(Collected data)
Segment Open
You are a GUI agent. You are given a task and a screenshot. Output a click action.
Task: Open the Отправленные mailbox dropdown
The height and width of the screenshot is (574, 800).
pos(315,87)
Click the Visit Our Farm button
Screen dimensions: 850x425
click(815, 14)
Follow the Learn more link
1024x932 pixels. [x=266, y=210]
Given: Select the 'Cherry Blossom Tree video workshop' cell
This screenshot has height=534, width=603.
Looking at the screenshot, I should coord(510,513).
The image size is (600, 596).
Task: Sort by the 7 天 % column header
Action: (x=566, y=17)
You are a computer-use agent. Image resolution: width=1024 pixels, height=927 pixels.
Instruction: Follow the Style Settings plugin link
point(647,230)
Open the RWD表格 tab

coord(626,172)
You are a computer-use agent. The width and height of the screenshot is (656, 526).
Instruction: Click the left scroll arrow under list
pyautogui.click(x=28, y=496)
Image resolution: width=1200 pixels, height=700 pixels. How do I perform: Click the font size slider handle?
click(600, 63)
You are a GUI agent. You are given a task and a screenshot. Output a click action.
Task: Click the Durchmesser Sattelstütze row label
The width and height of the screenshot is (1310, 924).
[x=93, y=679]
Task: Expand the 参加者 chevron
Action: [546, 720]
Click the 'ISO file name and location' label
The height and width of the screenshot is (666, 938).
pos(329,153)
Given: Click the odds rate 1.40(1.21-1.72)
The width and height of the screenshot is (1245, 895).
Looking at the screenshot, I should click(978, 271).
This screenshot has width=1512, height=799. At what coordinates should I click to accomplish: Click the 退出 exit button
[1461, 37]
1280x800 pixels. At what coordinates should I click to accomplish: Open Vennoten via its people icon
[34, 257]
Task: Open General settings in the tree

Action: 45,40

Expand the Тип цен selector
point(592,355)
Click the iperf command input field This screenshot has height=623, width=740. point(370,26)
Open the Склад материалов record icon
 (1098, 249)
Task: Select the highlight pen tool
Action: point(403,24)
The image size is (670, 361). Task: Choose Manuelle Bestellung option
Segment Closed
▸ **Task instructions**: Every line above must appear again in your reply, exactly as written.

▸ **Output**:
You are a GUI agent. You are given a task and a screenshot. Output a click action.
Task: Open the Отправленные mailbox dropdown
The height and width of the screenshot is (574, 800).
pos(315,87)
Click the Visit Our Farm button
Screen dimensions: 850x425
click(815, 14)
Follow the Learn more link
1024x932 pixels. [x=266, y=210]
Given: Select the 'Cherry Blossom Tree video workshop' cell
This screenshot has height=534, width=603.
Looking at the screenshot, I should coord(510,513).
The image size is (600, 596).
Task: Sort by the 7 天 % column header
Action: (x=566, y=17)
You are a computer-use agent. Image resolution: width=1024 pixels, height=927 pixels.
Instruction: Follow the Style Settings plugin link
point(647,230)
Open the RWD表格 tab

coord(626,172)
You are a computer-use agent. The width and height of the screenshot is (656, 526).
Instruction: Click the left scroll arrow under list
pyautogui.click(x=28, y=496)
Image resolution: width=1200 pixels, height=700 pixels. How do I perform: Click the font size slider handle?
click(600, 63)
You are a GUI agent. You are given a task and a screenshot. Output a click action.
Task: Click the Durchmesser Sattelstütze row label
The width and height of the screenshot is (1310, 924).
[x=93, y=679]
Task: Expand the 参加者 chevron
Action: [546, 720]
Click the 'ISO file name and location' label
The height and width of the screenshot is (666, 938).
pos(329,153)
Given: Click the odds rate 1.40(1.21-1.72)
The width and height of the screenshot is (1245, 895).
Looking at the screenshot, I should click(978, 271).
This screenshot has width=1512, height=799. At what coordinates should I click to accomplish: Click the 退出 exit button
[1461, 37]
1280x800 pixels. At what coordinates should I click to accomplish: Open Vennoten via its people icon
[34, 257]
Task: Open General settings in the tree

Action: 45,40

Expand the Тип цен selector
point(592,355)
Click the iperf command input field This screenshot has height=623, width=740. point(370,26)
Open the Склад материалов record icon
 (1098, 249)
Task: Select the highlight pen tool
Action: point(403,24)
The image size is (670, 361). Task: Choose Manuelle Bestellung option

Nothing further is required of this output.